**EXERCISE OBJECTIVE:**
Could you arrange the records below as a JSON list of strings, one string per line, with blank lines skipped and the pictures left out?

**SUPPLIED RECORDS:**

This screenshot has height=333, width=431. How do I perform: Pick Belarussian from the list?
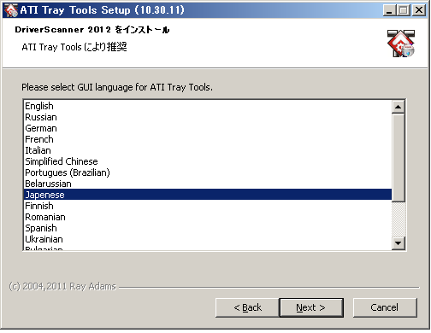(x=208, y=184)
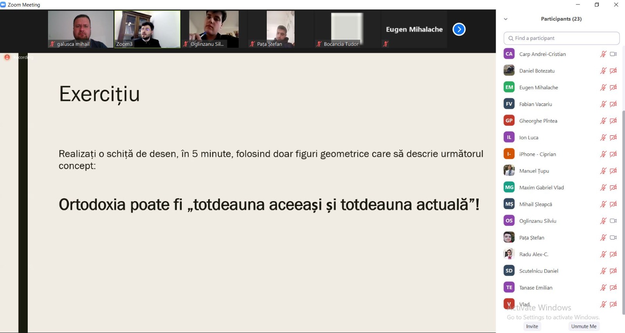
Task: Select the Zoom3 active speaker thumbnail
Action: (x=147, y=29)
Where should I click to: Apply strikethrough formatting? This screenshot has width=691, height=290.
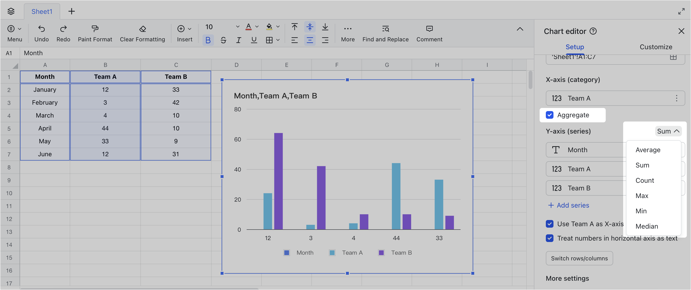pyautogui.click(x=223, y=40)
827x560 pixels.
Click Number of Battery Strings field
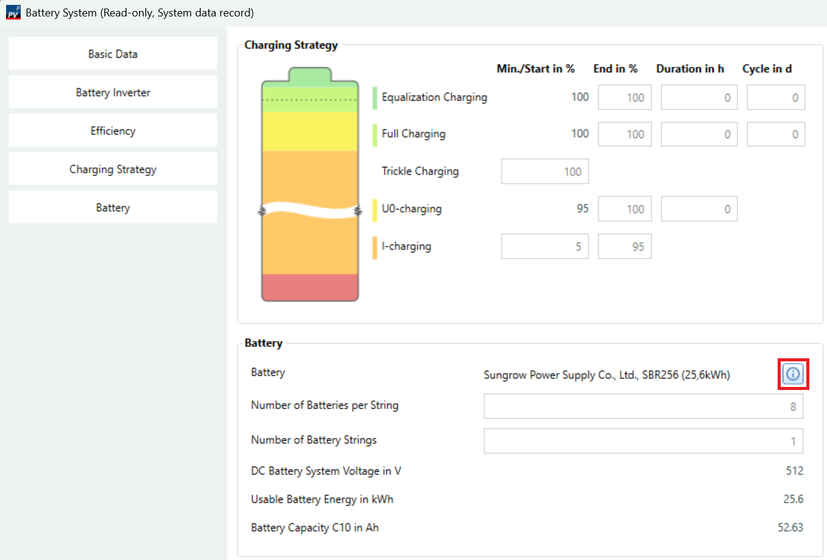coord(643,441)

**THE ANSWER:**
[
  "This screenshot has height=333, width=431. How do I perform: Pick Belarussian from the list?",
  "(x=208, y=184)",
  "Task: Select the Zoom3 active speaker thumbnail",
  "Action: (x=147, y=29)",
  "Where should I click to: Apply strikethrough formatting? This screenshot has width=691, height=290.",
  "pyautogui.click(x=223, y=40)",
  "827x560 pixels.",
  "Click Number of Battery Strings field",
  "coord(643,441)"
]